start Excerpted data
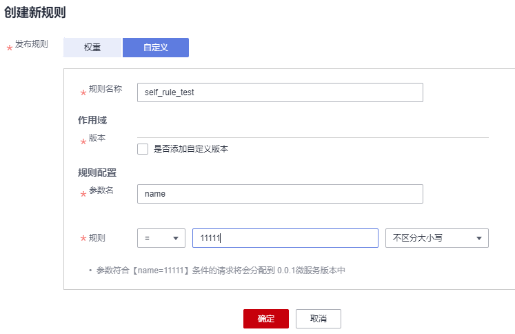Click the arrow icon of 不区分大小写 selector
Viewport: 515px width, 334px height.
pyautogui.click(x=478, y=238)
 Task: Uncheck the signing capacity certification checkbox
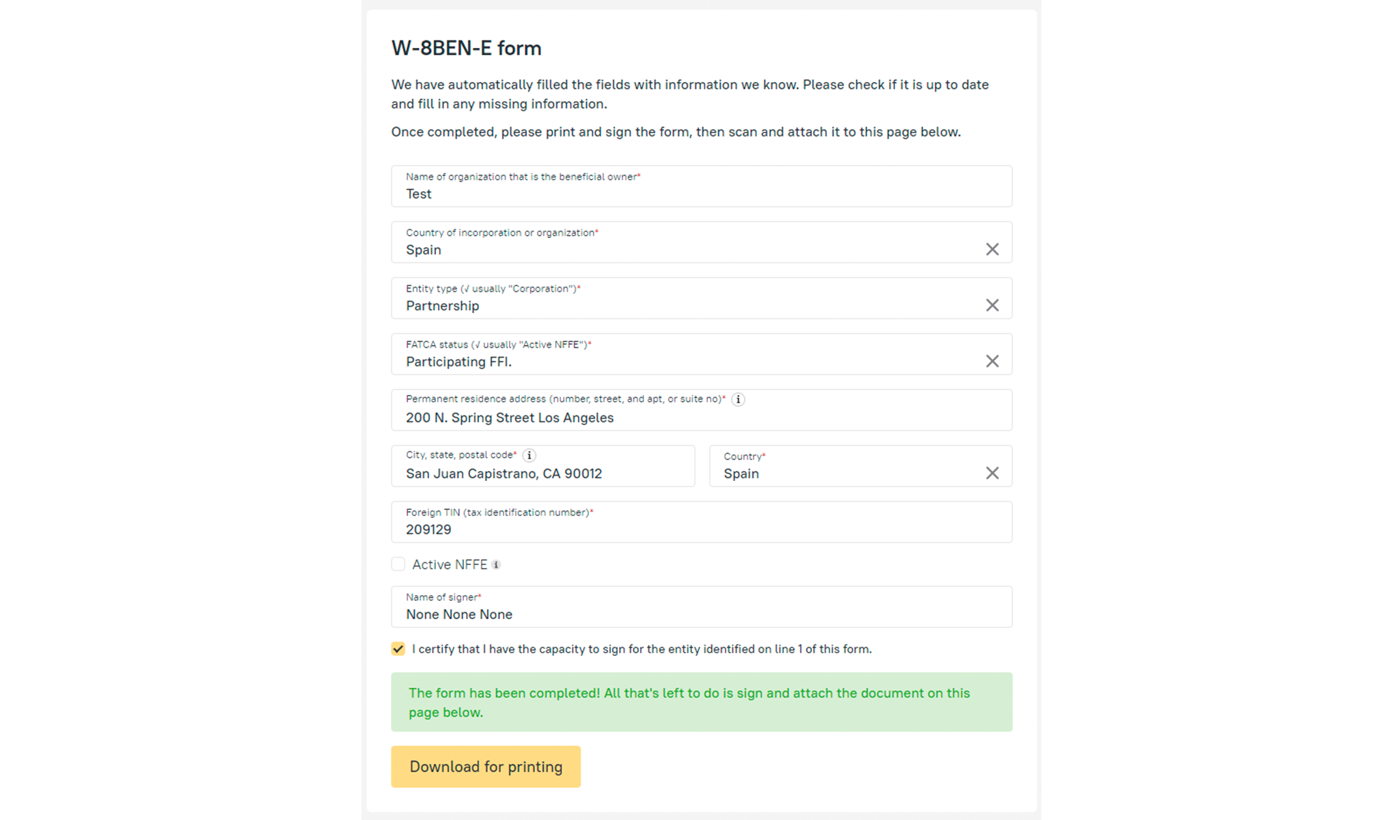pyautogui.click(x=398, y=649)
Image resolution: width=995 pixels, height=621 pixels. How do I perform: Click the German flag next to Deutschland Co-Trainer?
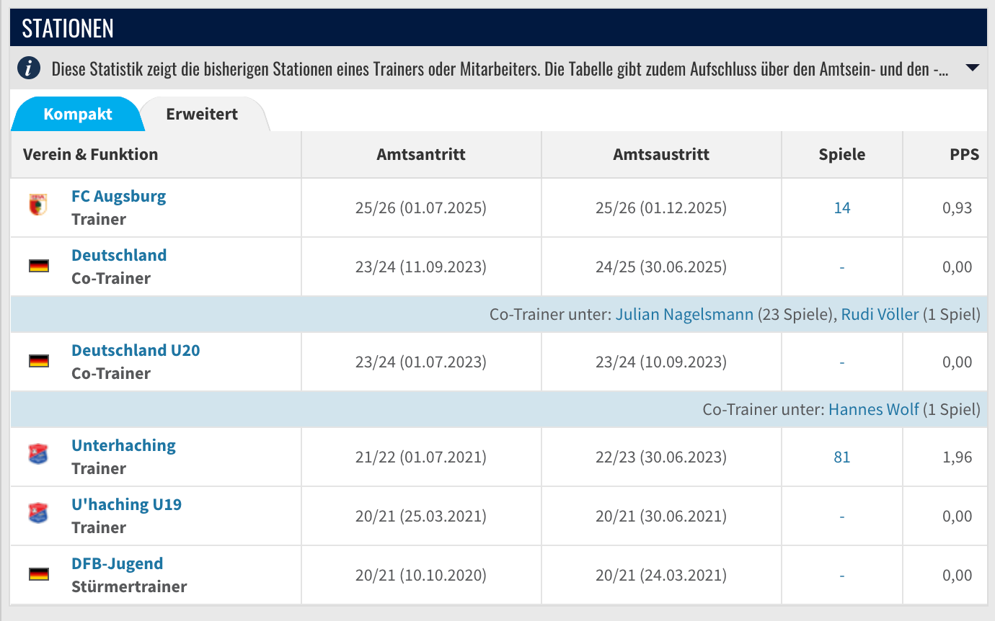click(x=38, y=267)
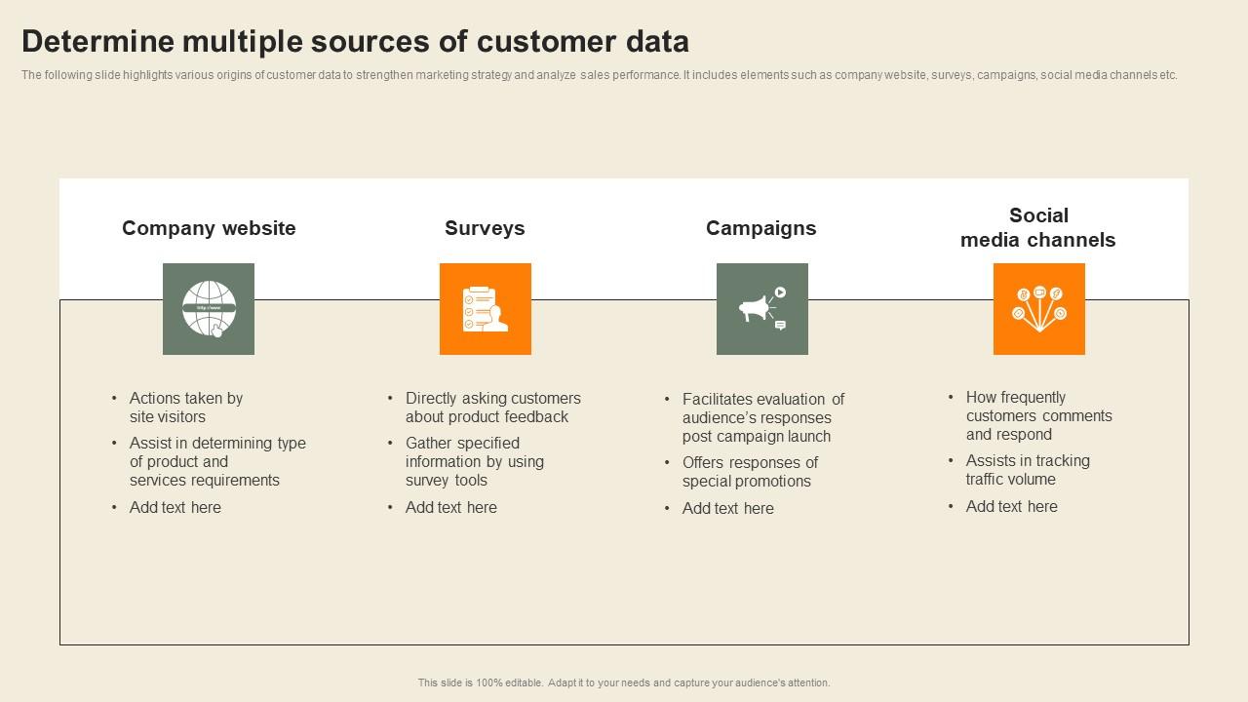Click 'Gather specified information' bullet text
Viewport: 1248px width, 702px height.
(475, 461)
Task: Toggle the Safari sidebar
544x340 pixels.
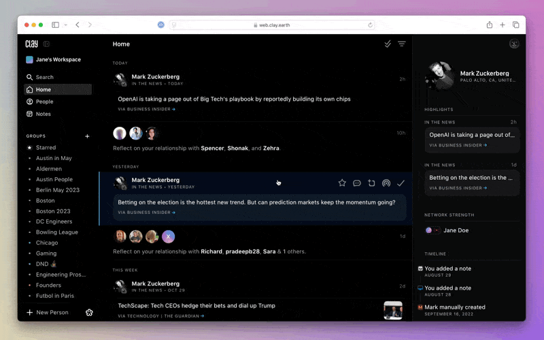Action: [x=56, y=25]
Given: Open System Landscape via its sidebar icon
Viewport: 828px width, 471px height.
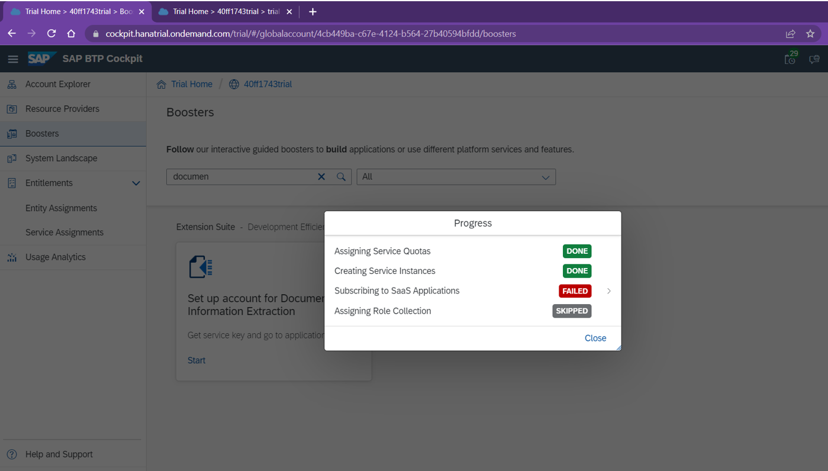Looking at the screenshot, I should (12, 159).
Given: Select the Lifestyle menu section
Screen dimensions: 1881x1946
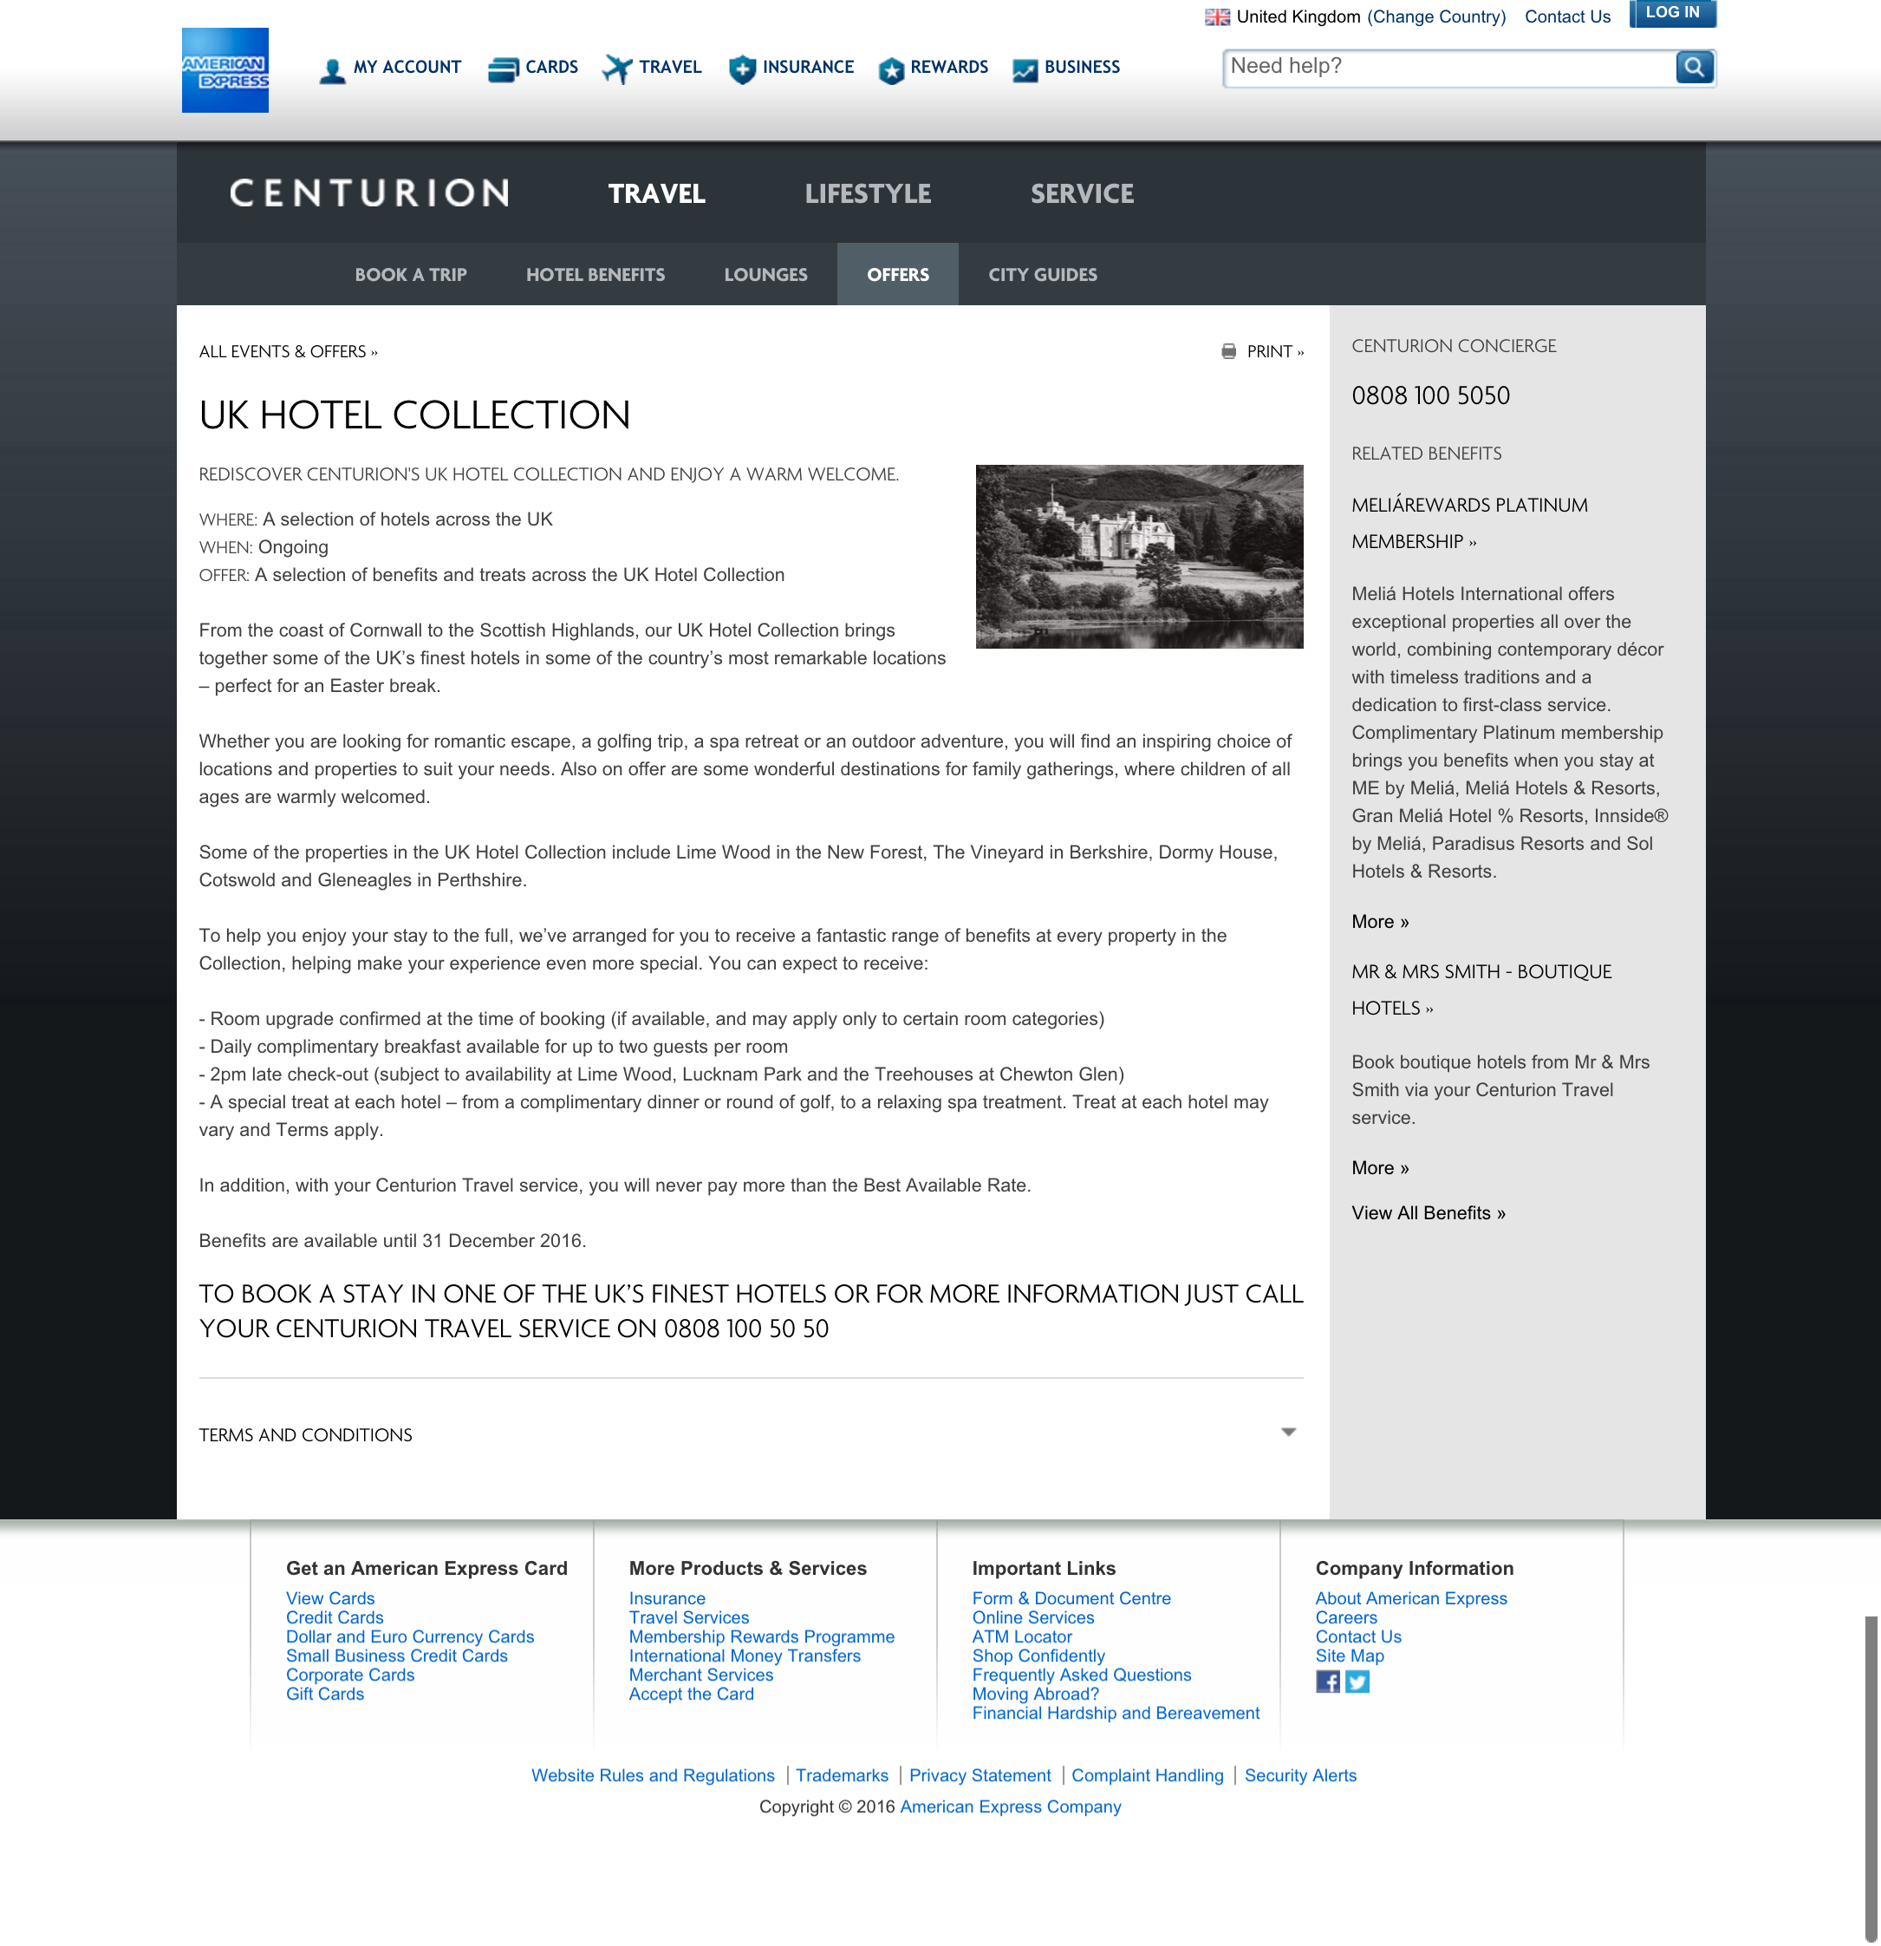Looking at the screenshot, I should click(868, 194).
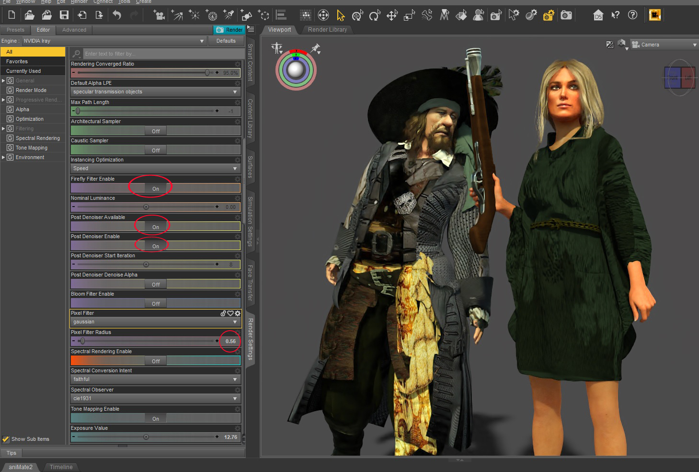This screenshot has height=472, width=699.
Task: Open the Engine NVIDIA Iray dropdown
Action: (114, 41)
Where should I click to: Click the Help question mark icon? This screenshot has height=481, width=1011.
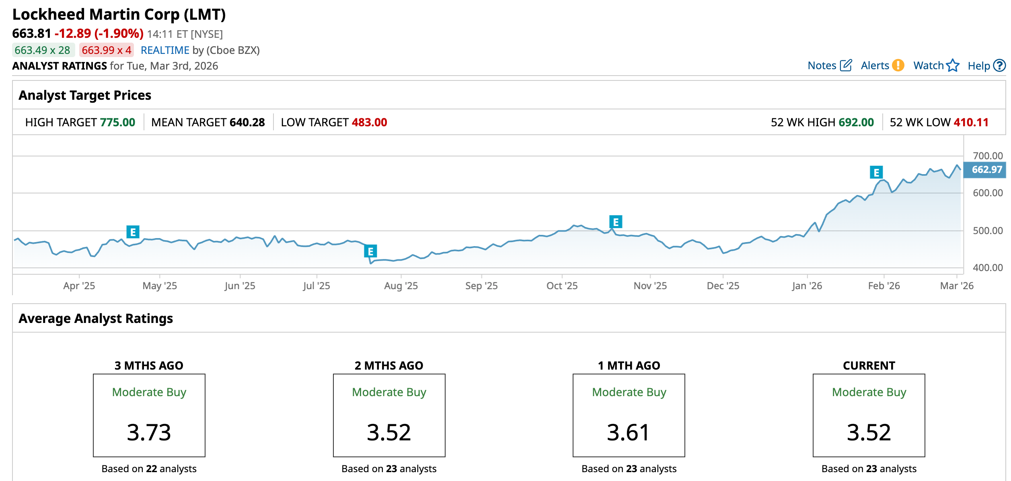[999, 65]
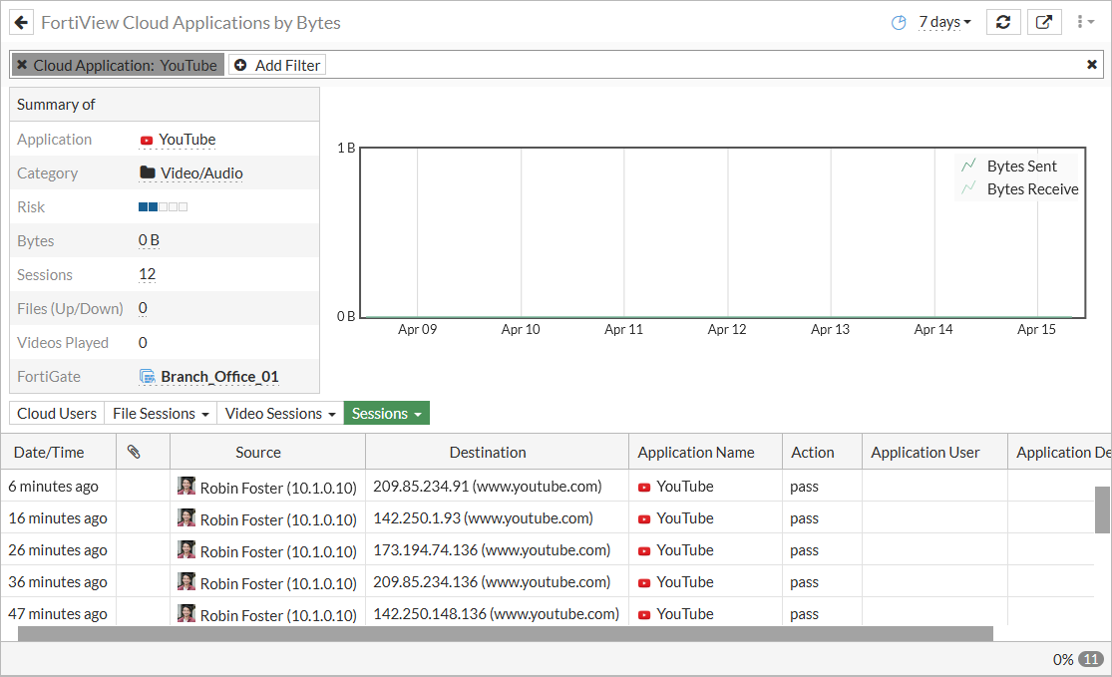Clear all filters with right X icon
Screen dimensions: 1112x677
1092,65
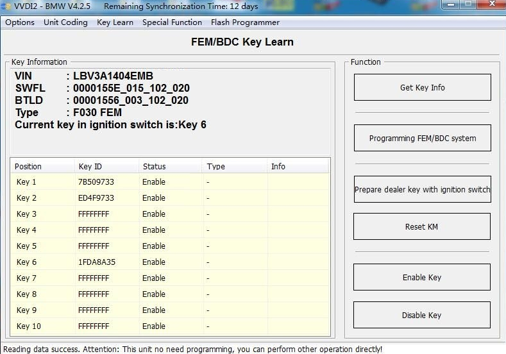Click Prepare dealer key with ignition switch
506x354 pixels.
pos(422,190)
end Excerpted data
■ Short exercise: Repeat the listing above word for word, leaving out the pictures.

■ Result for this task:
Click the arrow icon of 不区分大小写 selector
Viewport: 515px width, 334px height.
pyautogui.click(x=478, y=238)
 Task: Uncheck the signing capacity certification checkbox
pyautogui.click(x=398, y=649)
Image resolution: width=995 pixels, height=621 pixels. How do I perform: Click the German flag next to Deutschland Co-Trainer?
click(x=38, y=267)
Click 'Gather specified information' bullet text
Viewport: 1248px width, 702px height.
(475, 461)
Task: Toggle the Safari sidebar
544x340 pixels.
Action: [x=56, y=25]
Given: Open System Landscape via its sidebar icon
Viewport: 828px width, 471px height.
Looking at the screenshot, I should (12, 159).
Given: Select the Lifestyle menu section
Screen dimensions: 1881x1946
Looking at the screenshot, I should click(868, 194).
This screenshot has height=472, width=699.
Task: Open the Engine NVIDIA Iray dropdown
Action: (114, 41)
Where should I click to: Click the Help question mark icon? This screenshot has height=481, width=1011.
[999, 65]
Clear all filters with right X icon
Screen dimensions: 1112x677
1092,65
Click Prepare dealer key with ignition switch
506x354 pixels.
pos(422,190)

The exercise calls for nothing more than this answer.